Early cancer detection has historically relied on episodic, population-based screening strategies interpreted against fixed thresholds. Although effective in selected contexts, such approaches detect disease primarily after structural or biochemical abnormalities become overt. Advances in genomics, liquid biopsy, and metabolomics now permit a conceptual transition from static screening toward longitudinal, biologically calibrated surveillance. This review proposes an integrated early-detection architecture grounded in four complementary dimensions of tumorigenesis: inherited susceptibility, somatic field evolution, molecular residual disease, and functional metabolic remodeling. Germline variants establish life-course risk and recalibrate surveillance intensity. Somatic mutational signatures and field cancerization describe spatial conditioning of tissues long before overt malignancy. Circulating tumor DNA (ctDNA) provides temporal resolution by tracking clonal persistence after therapy. Extending this framework, emerging evidence from microbiome and metabolomic studies supports the hypothesis that sustained alterations in volatile organic compound (VOC) profiles may reflect early tumor–microbiome ecosystem shifts.
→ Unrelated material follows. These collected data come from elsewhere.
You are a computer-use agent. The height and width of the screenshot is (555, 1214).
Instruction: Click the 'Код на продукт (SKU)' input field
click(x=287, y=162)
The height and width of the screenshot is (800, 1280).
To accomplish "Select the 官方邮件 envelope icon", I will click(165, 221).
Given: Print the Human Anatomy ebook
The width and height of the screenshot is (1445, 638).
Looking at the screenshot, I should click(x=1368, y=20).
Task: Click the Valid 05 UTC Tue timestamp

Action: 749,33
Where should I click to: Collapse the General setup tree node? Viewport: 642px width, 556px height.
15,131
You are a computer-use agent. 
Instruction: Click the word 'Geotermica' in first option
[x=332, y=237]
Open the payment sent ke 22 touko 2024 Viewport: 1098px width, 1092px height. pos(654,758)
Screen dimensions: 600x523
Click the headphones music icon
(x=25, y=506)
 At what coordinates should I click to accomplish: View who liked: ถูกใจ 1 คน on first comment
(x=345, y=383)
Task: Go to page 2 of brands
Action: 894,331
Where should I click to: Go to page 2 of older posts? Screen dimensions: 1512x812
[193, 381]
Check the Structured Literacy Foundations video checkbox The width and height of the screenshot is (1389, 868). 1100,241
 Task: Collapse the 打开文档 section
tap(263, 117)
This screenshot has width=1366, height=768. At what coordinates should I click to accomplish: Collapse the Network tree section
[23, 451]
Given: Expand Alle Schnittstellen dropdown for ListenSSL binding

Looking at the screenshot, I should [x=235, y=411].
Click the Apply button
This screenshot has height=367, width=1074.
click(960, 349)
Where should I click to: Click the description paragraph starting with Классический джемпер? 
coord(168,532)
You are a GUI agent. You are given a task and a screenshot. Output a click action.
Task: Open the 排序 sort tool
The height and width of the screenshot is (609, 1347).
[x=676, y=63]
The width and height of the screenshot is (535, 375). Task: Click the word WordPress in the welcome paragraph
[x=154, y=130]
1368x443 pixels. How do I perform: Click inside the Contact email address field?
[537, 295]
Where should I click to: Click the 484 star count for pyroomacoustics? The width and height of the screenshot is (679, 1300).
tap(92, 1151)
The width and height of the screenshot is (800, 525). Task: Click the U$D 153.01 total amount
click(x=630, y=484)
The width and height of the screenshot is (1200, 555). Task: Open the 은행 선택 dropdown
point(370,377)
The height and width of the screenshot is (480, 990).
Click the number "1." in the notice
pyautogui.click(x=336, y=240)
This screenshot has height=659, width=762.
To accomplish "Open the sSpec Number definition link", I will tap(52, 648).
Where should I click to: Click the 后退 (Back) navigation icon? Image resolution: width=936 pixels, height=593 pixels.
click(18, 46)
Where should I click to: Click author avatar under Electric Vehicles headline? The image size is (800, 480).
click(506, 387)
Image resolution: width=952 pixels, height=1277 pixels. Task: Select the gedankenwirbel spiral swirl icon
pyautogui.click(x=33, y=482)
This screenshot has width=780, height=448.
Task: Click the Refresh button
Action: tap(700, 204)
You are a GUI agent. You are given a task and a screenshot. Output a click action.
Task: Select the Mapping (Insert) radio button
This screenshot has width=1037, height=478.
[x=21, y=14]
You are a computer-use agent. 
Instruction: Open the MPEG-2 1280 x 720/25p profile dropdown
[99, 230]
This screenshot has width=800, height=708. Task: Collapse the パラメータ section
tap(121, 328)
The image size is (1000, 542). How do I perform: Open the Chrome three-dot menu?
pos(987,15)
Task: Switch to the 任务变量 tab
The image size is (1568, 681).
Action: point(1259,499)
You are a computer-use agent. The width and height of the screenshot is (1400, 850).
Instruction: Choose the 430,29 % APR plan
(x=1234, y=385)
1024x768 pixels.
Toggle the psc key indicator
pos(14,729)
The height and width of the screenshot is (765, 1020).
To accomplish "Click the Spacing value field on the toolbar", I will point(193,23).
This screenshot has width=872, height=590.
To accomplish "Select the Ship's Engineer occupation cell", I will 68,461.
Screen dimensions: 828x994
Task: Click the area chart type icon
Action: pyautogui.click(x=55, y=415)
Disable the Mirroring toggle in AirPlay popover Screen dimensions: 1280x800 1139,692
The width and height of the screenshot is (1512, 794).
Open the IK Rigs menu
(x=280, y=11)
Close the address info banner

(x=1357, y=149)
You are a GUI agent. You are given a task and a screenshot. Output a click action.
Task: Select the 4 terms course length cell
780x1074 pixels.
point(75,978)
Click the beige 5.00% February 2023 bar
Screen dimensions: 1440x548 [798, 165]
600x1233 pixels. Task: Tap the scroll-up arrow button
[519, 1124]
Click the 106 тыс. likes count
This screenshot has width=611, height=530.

Although a comprehensive wearable multi-gas detection device is not yet clinically available, current technological advances render continuous “volatomics” biologically plausible and conceptually aligned with trajectory-based monitoring. Rather than advocating a single transformative assay, this manuscript argues for convergence: longitudinal biomarker baselines, germline priors, tumor-informed molecular templates, ctDNA dynamics, and prospective metabolic sensing integrated within a calibrated decision system. Such a platform would function not as a replacement for established diagnostic tools, but as a stratified triage architecture capable of identifying sustained biological deviation warranting further evaluation. Early detection, in this reframed paradigm, becomes a dynamic process of recognizing evolving biological drift rather than a binary event triggered by threshold crossing.